In this study, patients in the AF group showed a longer duration of hospitalization than those in the non-AF group. This may be attributable to patients with AF needing a number of days for adjustment of warfarin dosages. No significant differences in the frequency of ischemic stroke or recurrent TIA during hospitalization were identified between the groups. In the same cohort, DWI-positive lesions, hypertension, and hemiparesis were reported as independent predictors of ischemic stroke or recurrent TIA during acute hospitalization [7].

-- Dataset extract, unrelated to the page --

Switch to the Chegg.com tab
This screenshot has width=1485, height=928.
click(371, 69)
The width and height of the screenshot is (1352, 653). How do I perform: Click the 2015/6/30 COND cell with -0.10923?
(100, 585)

Some limitations must be considered when interpreting the study results. First, a selection bias was present in this study, since only TIA patients admitted to stroke centers were enrolled. In addition, decisions regarding hospitalization and management of TIA patients were made by the individual attending physicians. Second, this study utilized a retrospective design, and data were missing for some baseline characteristics. Third, we did not have additional monitoring data on patients in whom AF was not detected before or during hospitalization. Holter monitors after hospitalization detect about 5% of cryptogenic stroke patients as having AF, and 30-day monitors up to 20% [13]. Fourth, there are no data regarding events within 30 or 90 days. Given the potential continuous risk of AF, this represents a limitation in this study. Finally, an adequate analysis of clinical outcome was difficult due to the small number of events encountered during hospitalization.

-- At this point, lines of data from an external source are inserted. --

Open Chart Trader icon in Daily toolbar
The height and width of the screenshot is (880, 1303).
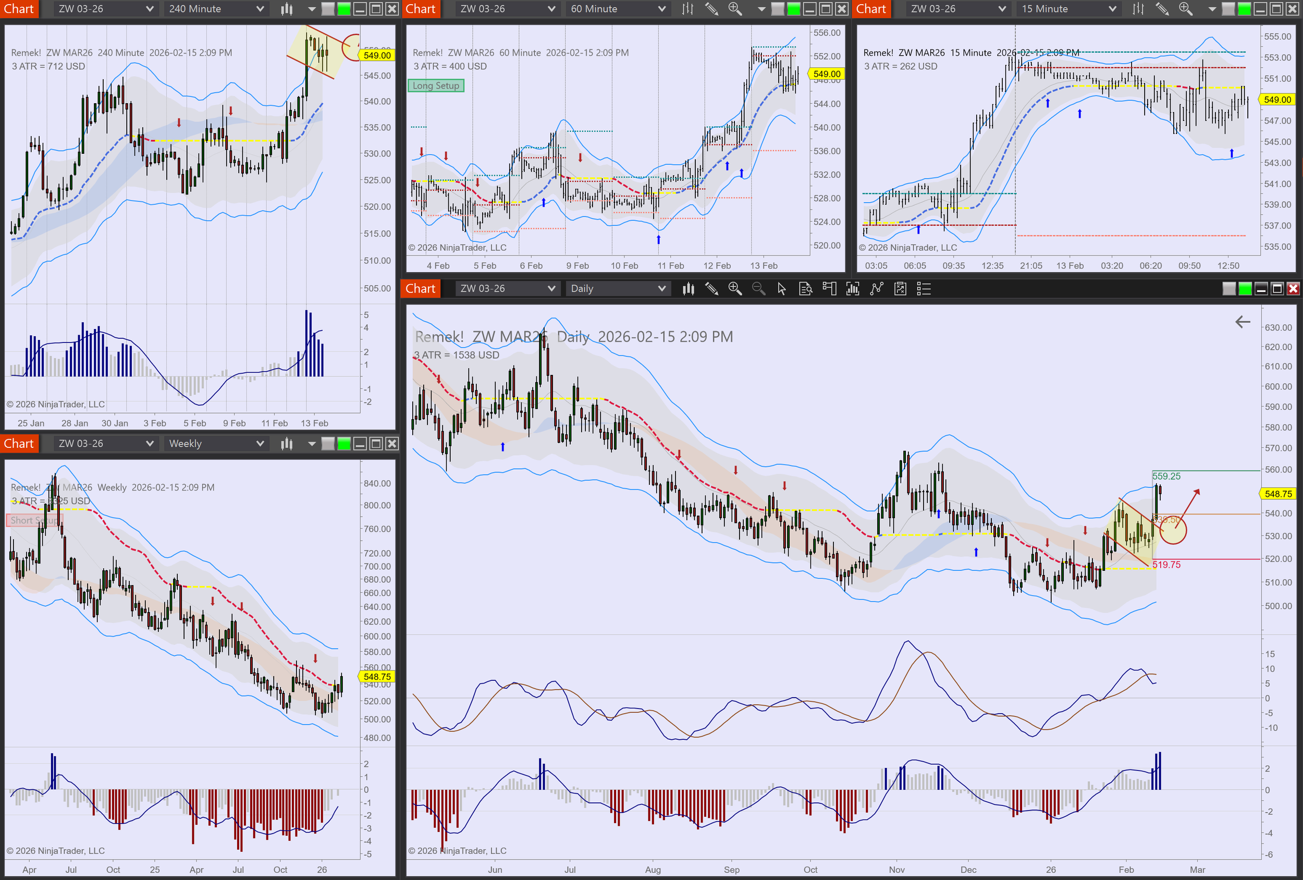[829, 289]
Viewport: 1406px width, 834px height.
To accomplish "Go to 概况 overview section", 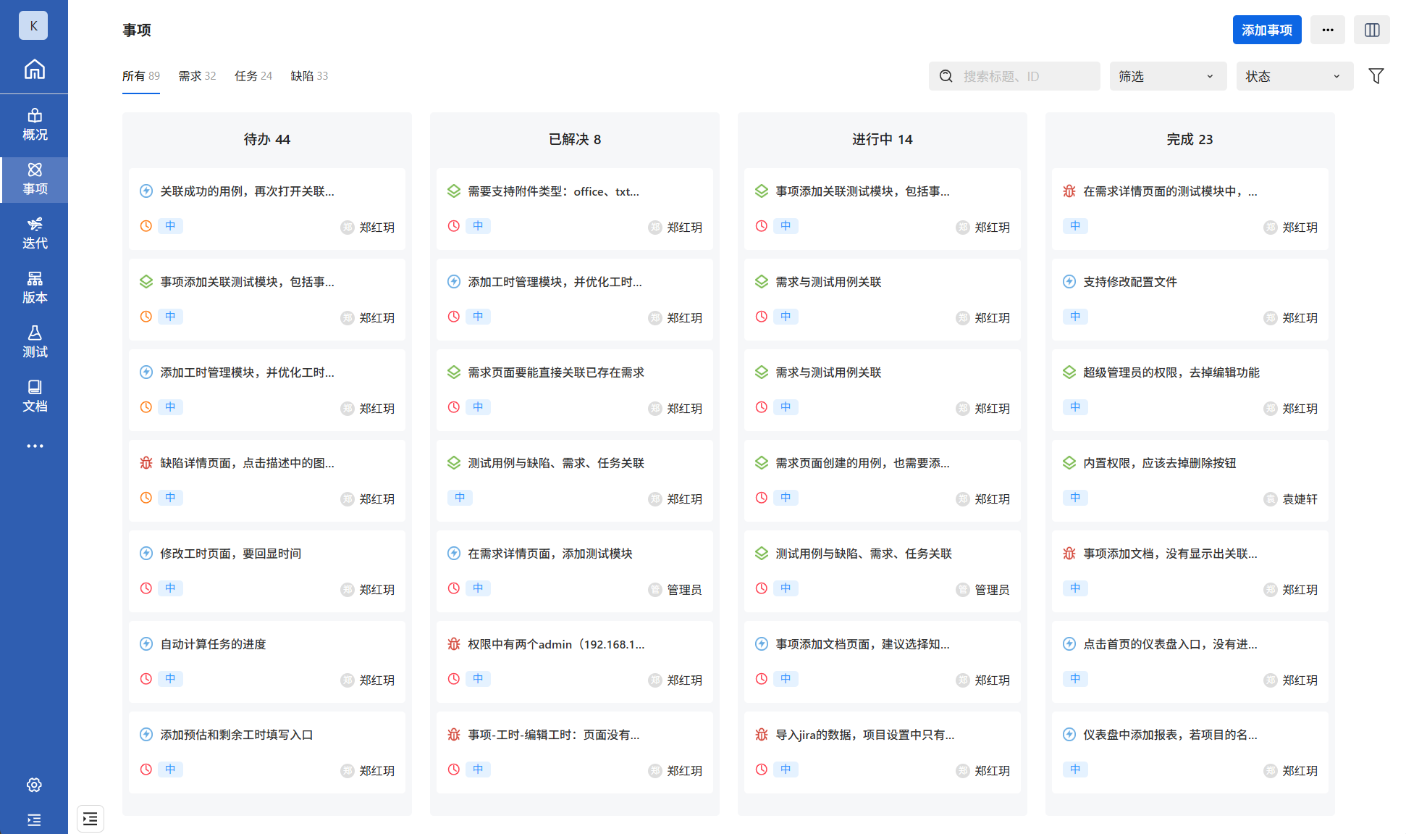I will [34, 125].
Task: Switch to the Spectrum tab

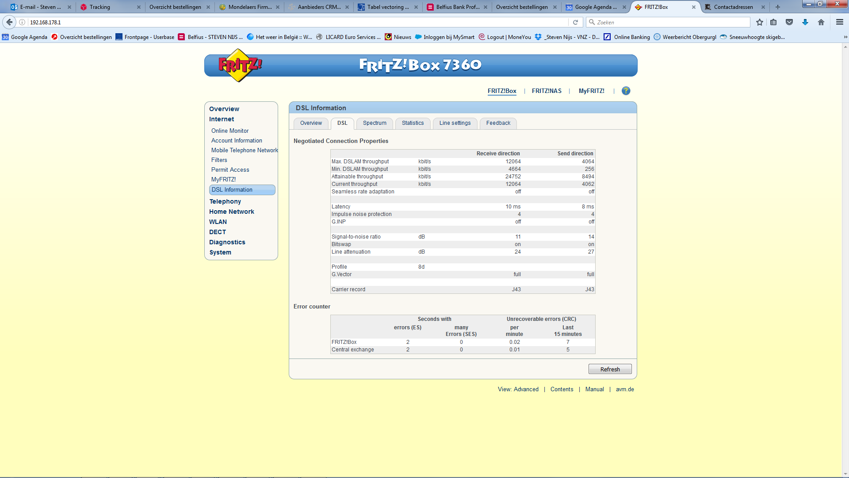Action: coord(375,123)
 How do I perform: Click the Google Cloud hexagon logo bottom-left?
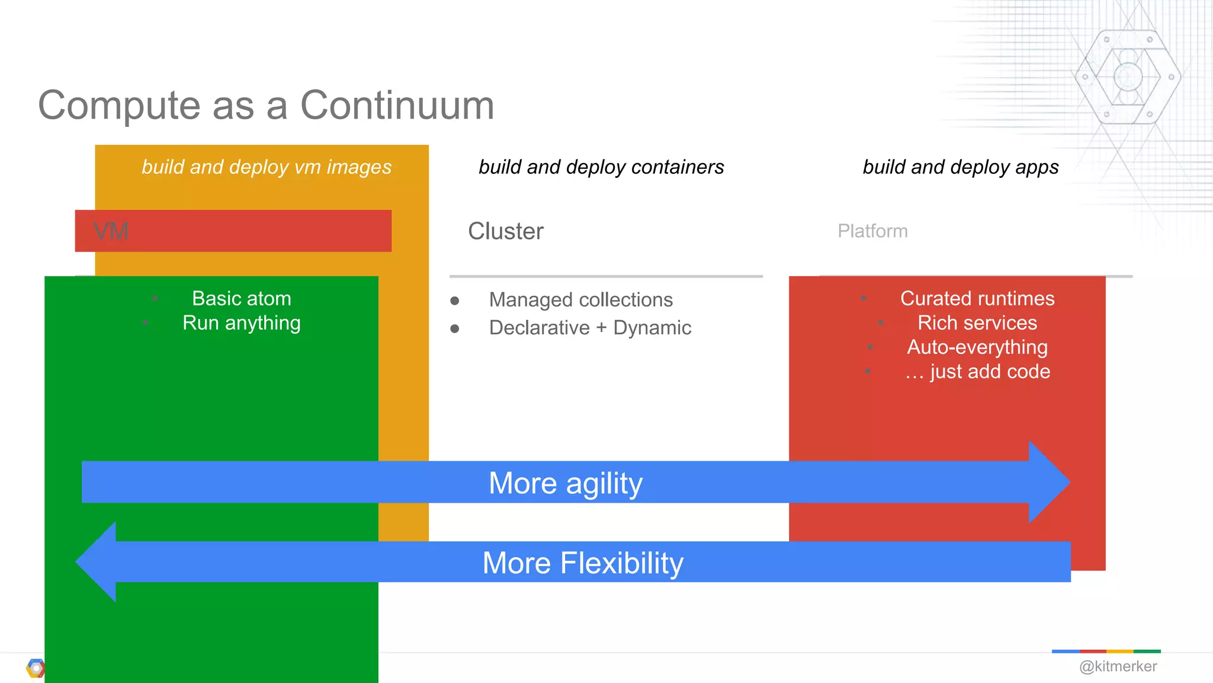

In conclusion, 17% of our TIA patients showed AF. Increased age and a single lesion ≥15 mm on DWI were associated with the presence of AF. The present results might lead to a better diagnosis of TIA patients with AF.

Appendix

Chief Investigator

K. Minematsu, National Cerebral and Cardiovascular Center.

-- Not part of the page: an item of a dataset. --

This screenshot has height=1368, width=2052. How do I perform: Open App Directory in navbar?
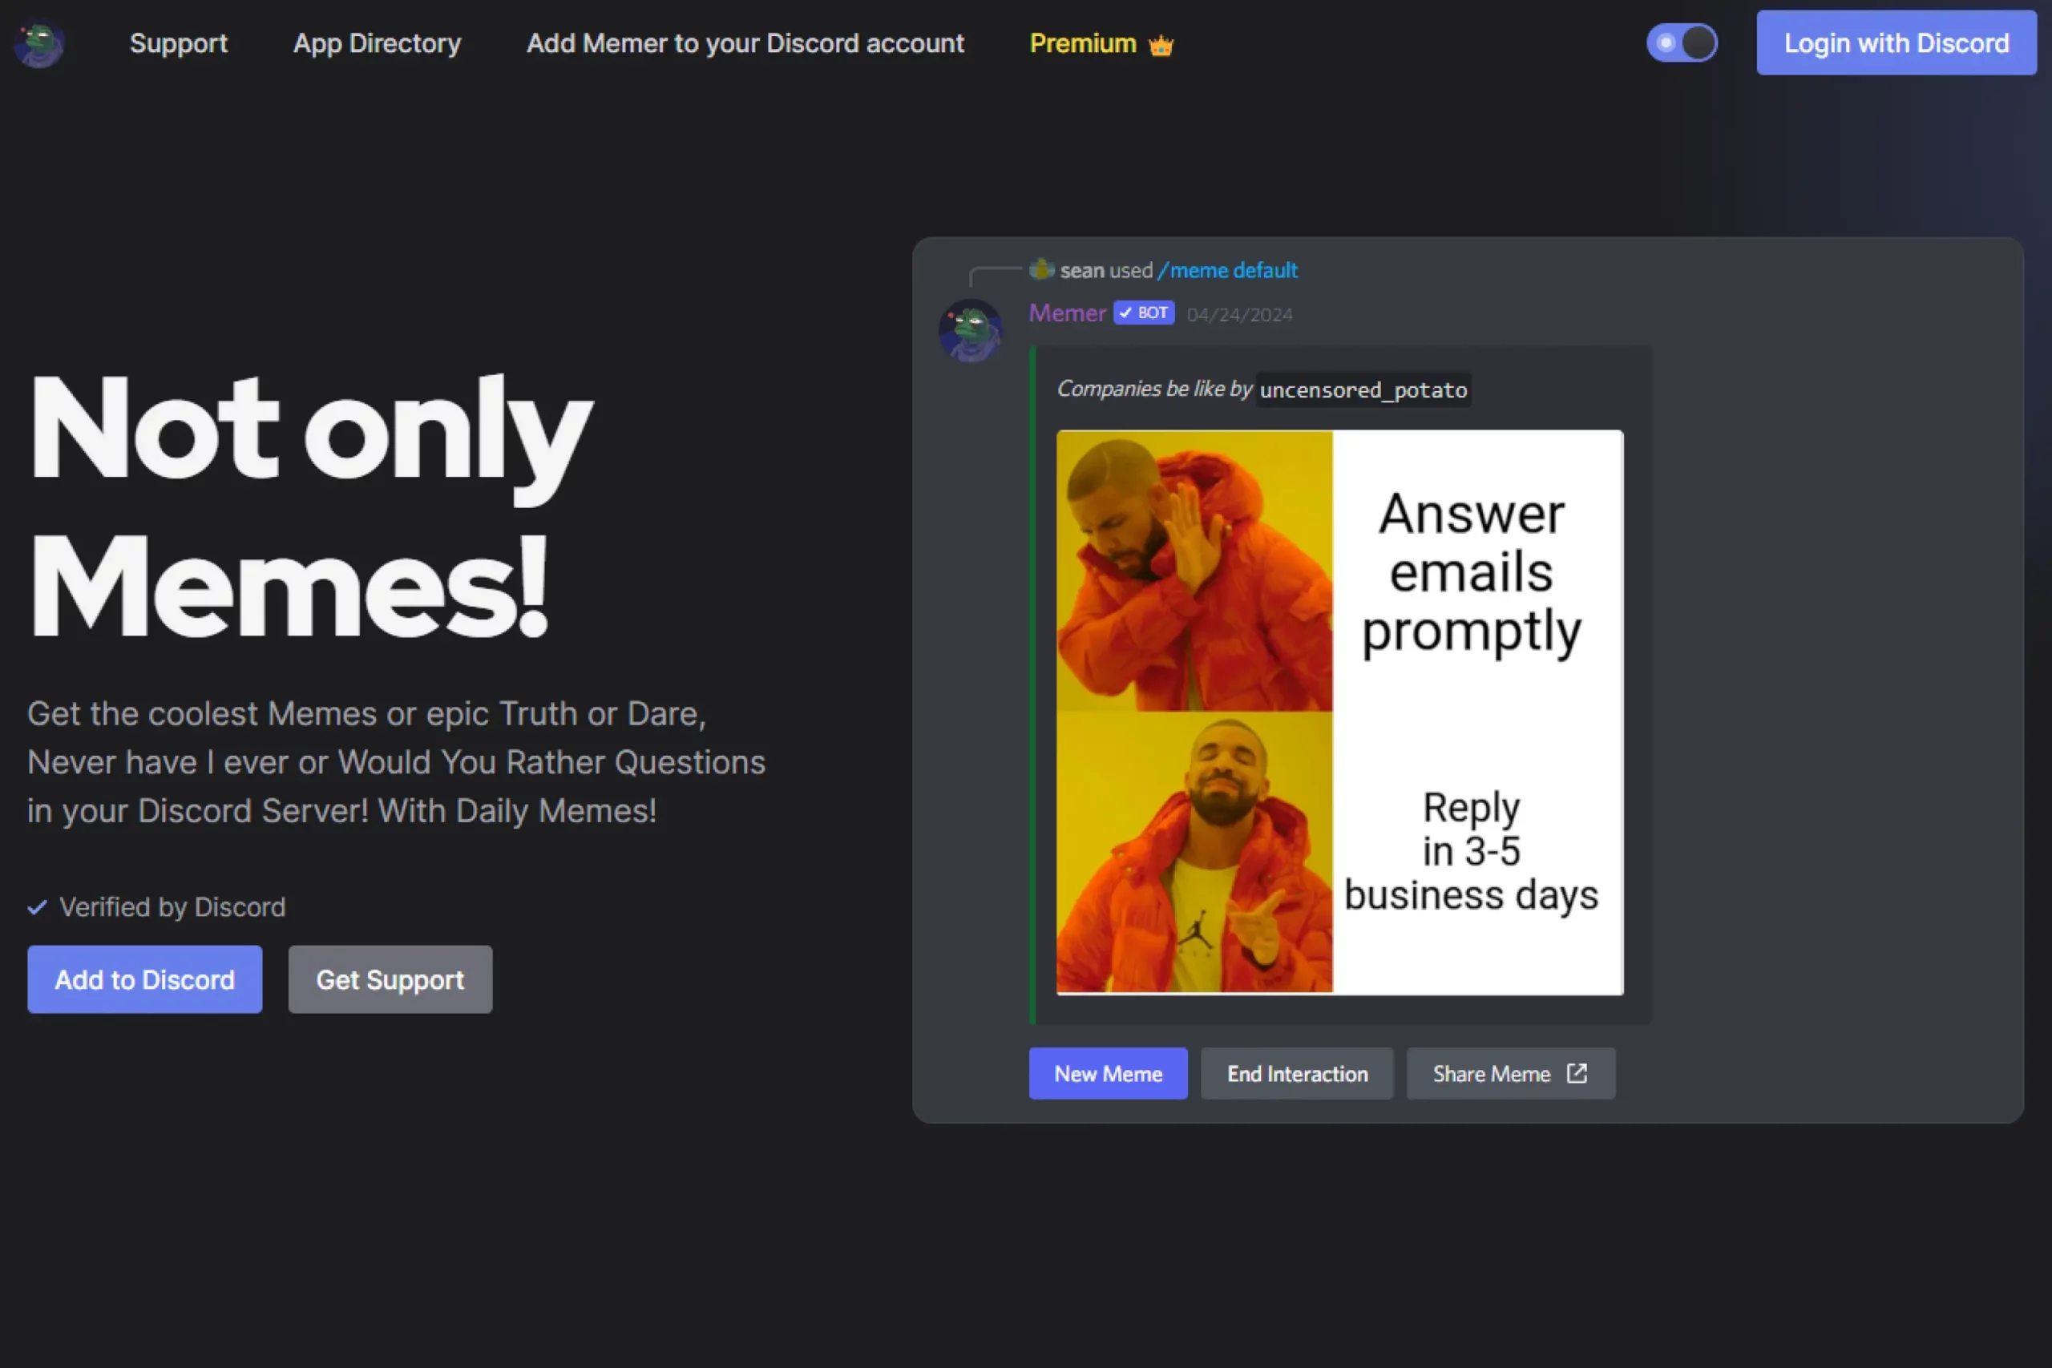[x=377, y=43]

Investigators and Institutions

Y. Hama, T. Uehara, T. Ohara, R. Suzuki, J. Fujinami, T. Miyagi, K. Tanaka, H. Matsushima, R. Shimomura, T. Matsushige, K. Iihara, and K. Minematsu, National Cerebral and Cardiovascular Center; T. Iwanaga, J. Uemura, and K. Kimura, Kawasaki Medical School; M. Mori, T. Uwatoko, S. Yoshimura, and Y. Okada, National Hospital Organization Kyushu Medical Center; K. Yasui and Y. Hasegawa, Nagoya Daini Red Cross Hospital; N. Tanahashi, Saitama Medical University; T. Nakase, S. Yoshioka, and A. Suzuki, Research Institute for Brain and Blood Vessels Akita; S. Takagi, Tokai University Tokyo Hospital; K. Ueyama and J. Nakagawara, Nakamura Memorial Hospital; K. Arii and T. Nagao, Ebara Hospital; J. Satomi and S. Nagahiro, Tokushima University; K. Ogasawara, Iwate Medical University; S. Mizuno, T. Hoshino, and S. Uchiyama, Tokyo Women's Medical University; N. Hosomi, T. Ohtsuki, and M. Matsumoto, Hiroshima University.

Disclosure Statement

The authors have no conflicts of interest to disclose.